Les menaces associées au réchauffement de la planète pourraient en grande partie échapper à notre contrôle. Les changements que subissent les forêts de la Colombie-Britannique pourraient améliorer l’habitat de la Chouette tachetée dans certaines régions et le dégrader ailleurs. Dans l’ensemble, malgré les changements prévus dans les forêts, le caractère réalisable du rétablissement ne devrait pas en être affectée, car l’espèce est répartie sur un vaste territoire géographique et écologique.

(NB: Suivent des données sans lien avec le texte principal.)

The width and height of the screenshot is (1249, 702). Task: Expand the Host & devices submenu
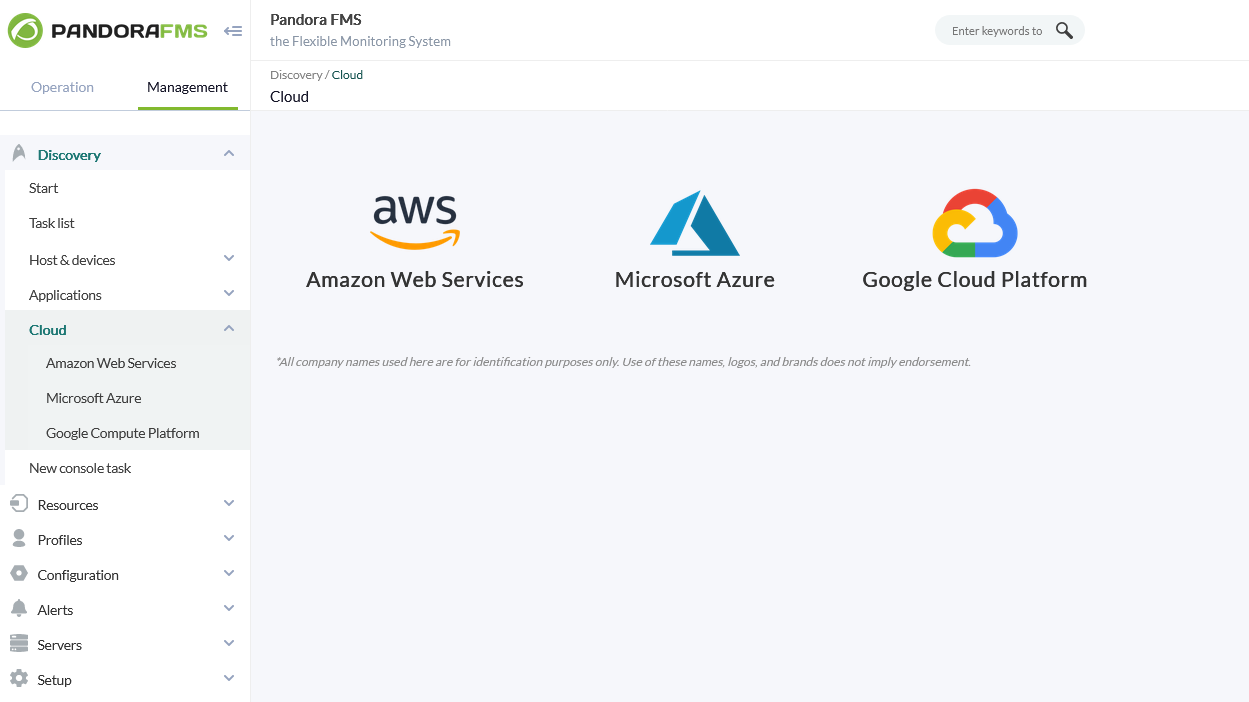[229, 259]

En fin, la menace posée par le virus du Nil occidental (VNO) pourrait être sérieuse, mais pour le moment, elle n'est pas connue et il est peu probable qu’on puisse l’atténuer efficacement si elle se matérialisait. En effet, l’efficacité de la vaccination chez les espèces comme la Chouette tachetée n’a pas été démontrée, et il pourrait s’avérer pour le moins ardu de localiser et de capturer toutes les chouettes chaque année pour les vacciner. Pour l’heure, on ne peut donc estimer l’impact que pourrait avoir le VNO sur le caractère réalisable du rétablissement de la Chouette tachetée.

À la lumière de ce qui précède, l’équipe de rétablissement de la Chouette tachetée conclut que les mesures suivantes sont toutes biologiquement et techniquement réalisables, et qu’ensemble, elles possèdent le potentiel d'être bénéfique pour la Chouette tachetée et donc, pour accroître la taille de sa population :

  • recruter de nouveaux habitats pour relier les domaines vitaux;
  • augmenter ou reconfigurer la quantité d’habitat protégé dans le paysage;
  • accélérer l’aménagement de l'habitat actuellement inapproprié ou peu convenable;
  • déplacer les Chouettes tachetées vers des habitats qui lui conviennent mieux et accroître les populations locales;
  • fournir des proies supplémentaires aux chouettes juvéniles en hiver pour accroître la survie et le recrutement;
  • garder éventuellement des juvéniles en captivité durant l’hiver et établir un programme d’élevage en captivité;
  • s’il y a lieu, adopter d’autres mesures pour contrer les menaces que peuvent représenter la prédation, la compétition et la maladie.

En somme, dans des circonstances favorables, la Chouette tachetée du Nord pourrait survivre et se rétablir en Colombie-Britannique. Les craintes au sujet du potentiel de rétablissement ne concernent pas les caractéristiques biologiques de base de l’espèce, mais plutôt la petite taille de la population, la qualité actuelle de l’habitat de dispersion, le temps nécessaire pour apporter de réelles améliorations à l’habitat et la difficulté d’éliminer ou de réduire les menaces posées par la compétition avec la Chouette rayée. Peut-être faudra-t-il assurer une gestion intensive de la population pour combler les lacunes en attendant que ces facteurs ne soient efficacement abordés.

Dans ce contexte, et conformément aux directives énoncées dans les politiques mentionnées au début de la présente section, l’équipe de rétablissement de la Chouette tachetée juge qu’il est biologiquement et techniquement réalisable de rétablir la Chouette tachetée. Elle tient toutefois à souligner qu’il faut sans tarder mettre en œuvre d’importantes mesures de rétablissement et allouer les ressources financières nécessaires. Tant que ces mesures n’auront pas été prises et que leur succès n’aura pas été démontré, les chances de rétablissement de la population diminueront et le risque de disparition restera élevé.